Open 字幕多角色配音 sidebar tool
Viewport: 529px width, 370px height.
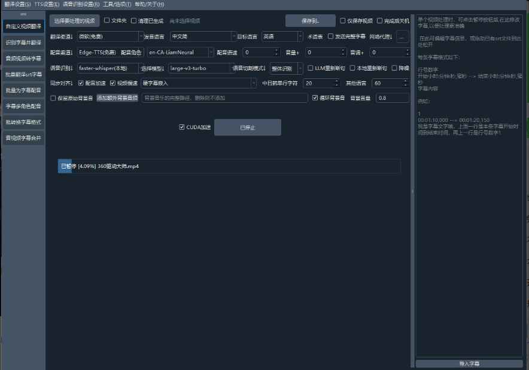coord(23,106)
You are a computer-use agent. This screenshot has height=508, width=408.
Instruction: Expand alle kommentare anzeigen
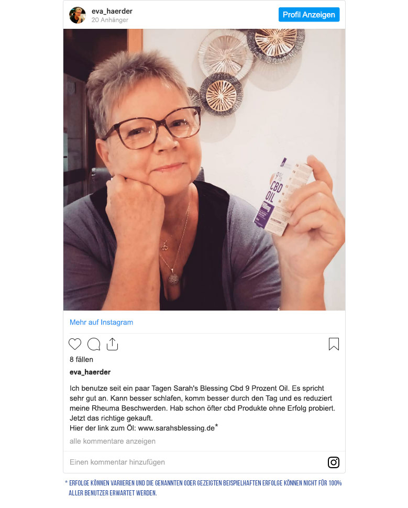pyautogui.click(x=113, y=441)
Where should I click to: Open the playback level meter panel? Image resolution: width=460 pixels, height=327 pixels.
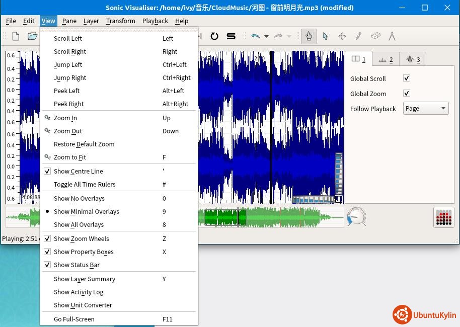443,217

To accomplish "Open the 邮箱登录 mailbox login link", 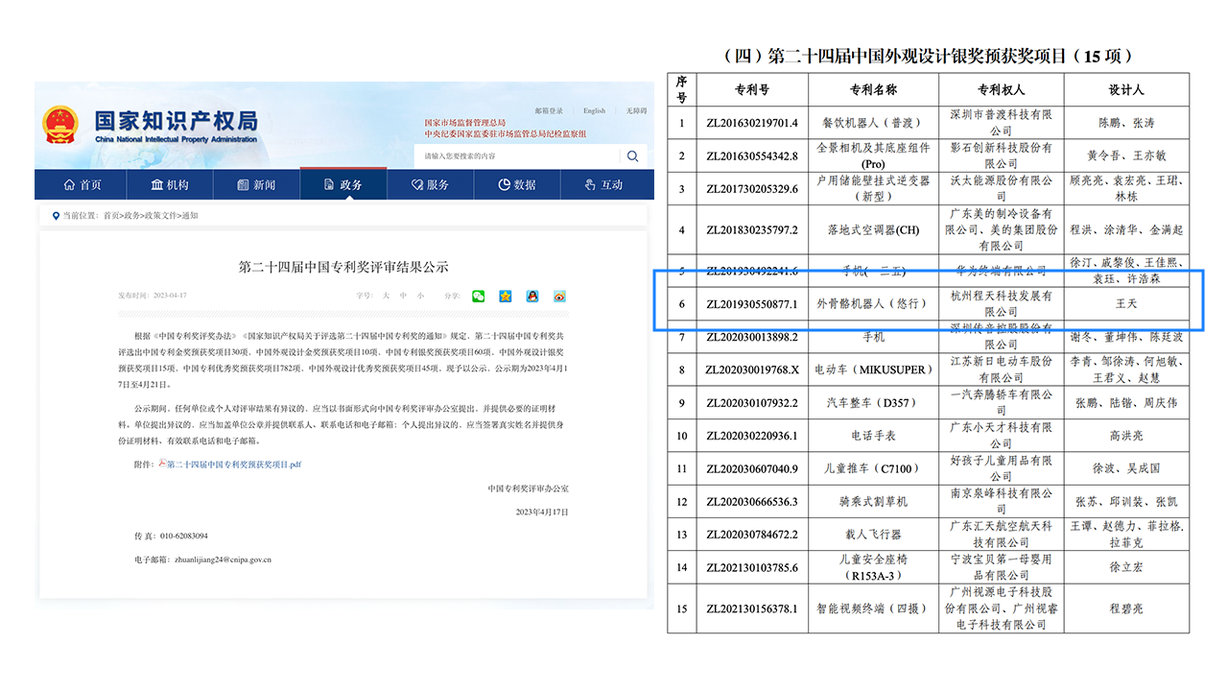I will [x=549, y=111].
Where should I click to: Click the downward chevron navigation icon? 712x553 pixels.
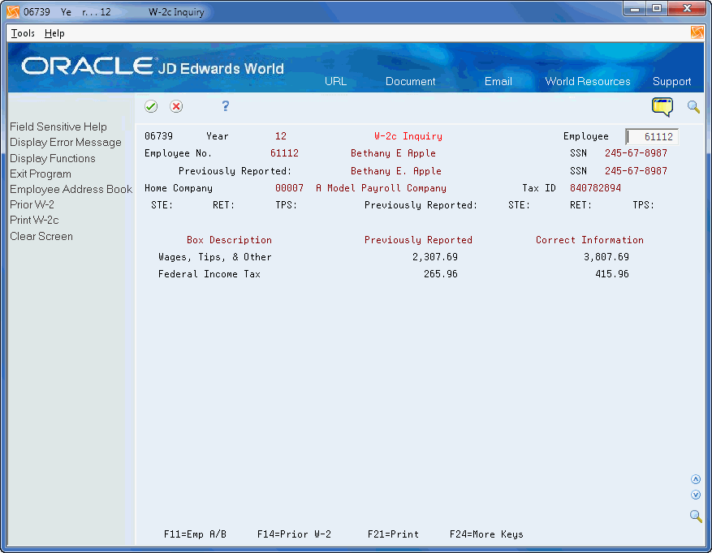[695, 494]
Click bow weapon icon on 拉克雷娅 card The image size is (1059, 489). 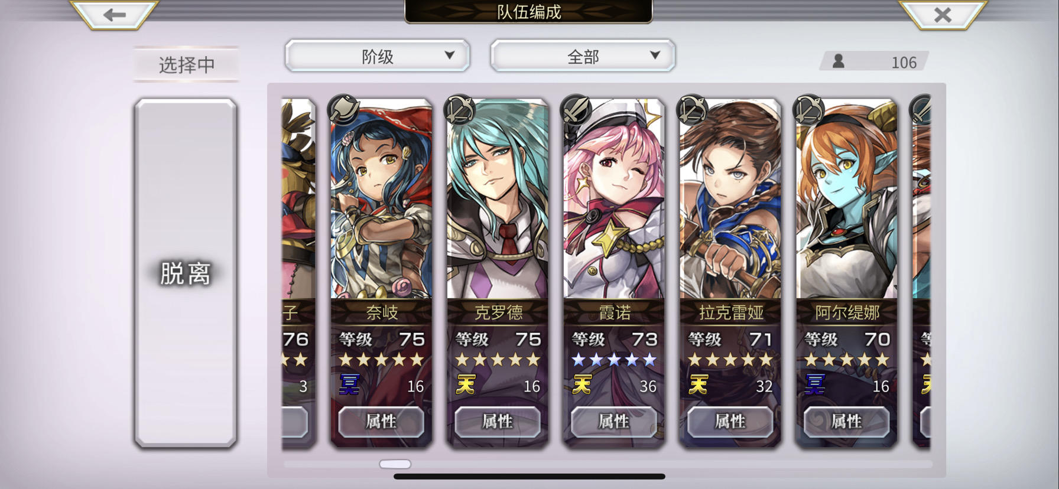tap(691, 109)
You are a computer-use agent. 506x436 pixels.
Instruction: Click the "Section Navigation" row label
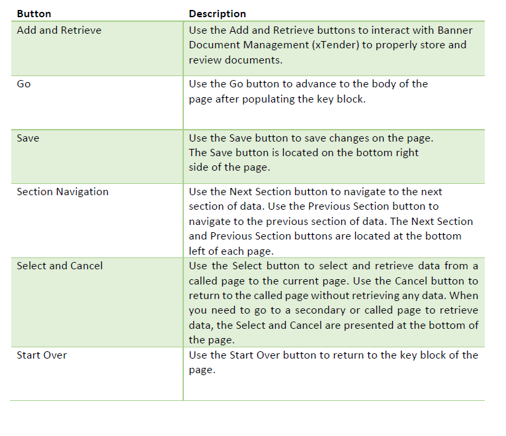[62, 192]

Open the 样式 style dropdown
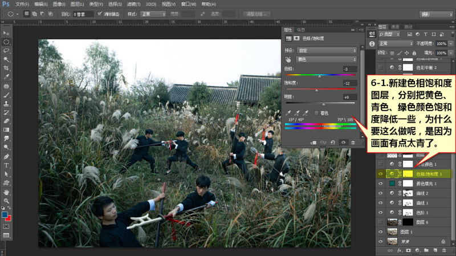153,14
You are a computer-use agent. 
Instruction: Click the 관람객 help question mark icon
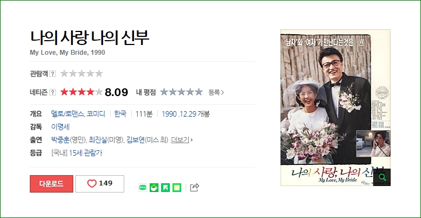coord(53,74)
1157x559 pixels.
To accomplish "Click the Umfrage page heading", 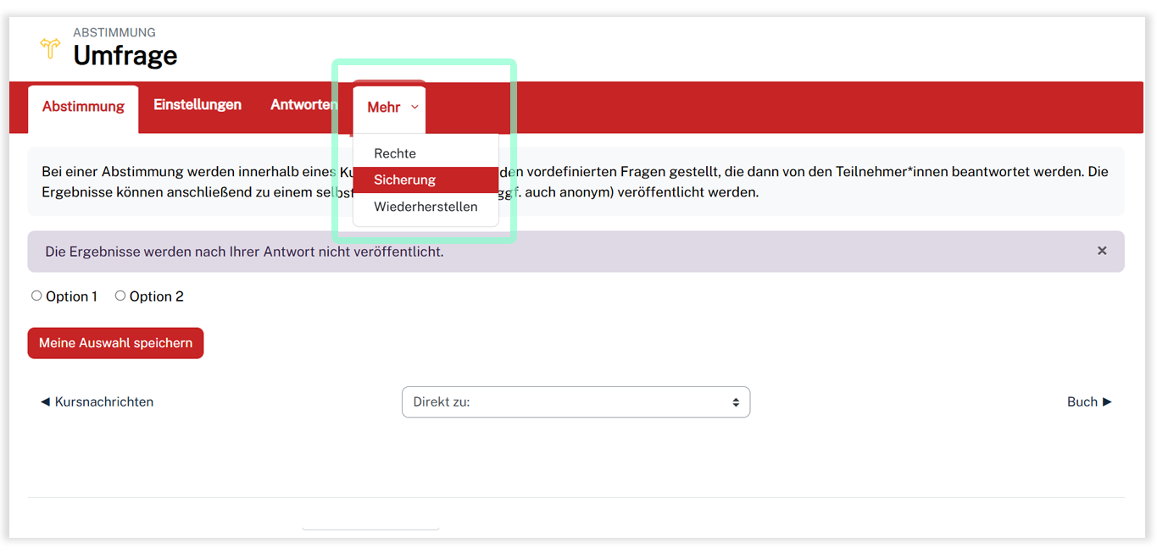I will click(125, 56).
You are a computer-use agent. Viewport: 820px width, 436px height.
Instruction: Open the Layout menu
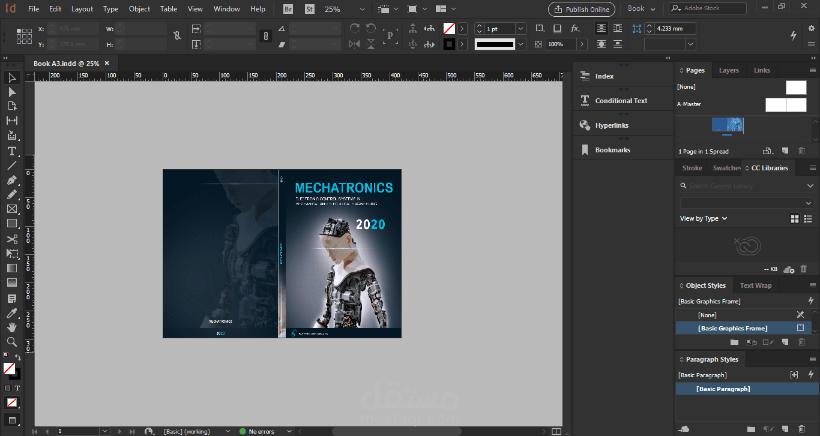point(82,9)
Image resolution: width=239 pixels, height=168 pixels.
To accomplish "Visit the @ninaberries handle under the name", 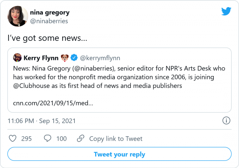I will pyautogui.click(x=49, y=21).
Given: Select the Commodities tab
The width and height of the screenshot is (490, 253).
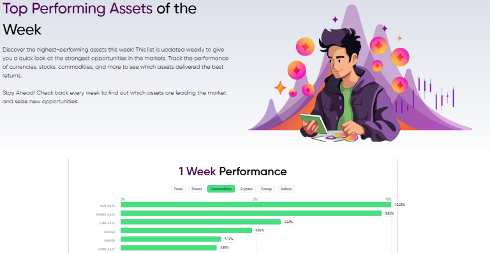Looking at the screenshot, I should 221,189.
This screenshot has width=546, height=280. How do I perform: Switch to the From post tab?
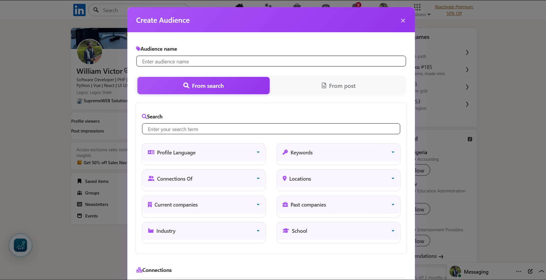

> _Exercise description_
Your answer must be exactly the lines from the one containing "The width and" through the last line of the records above, both included, with every picture left out.

> _Response area_
The width and height of the screenshot is (490, 253).
Looking at the screenshot, I should 221,189.
This screenshot has width=546, height=280. How do I perform: Switch to the From post tab?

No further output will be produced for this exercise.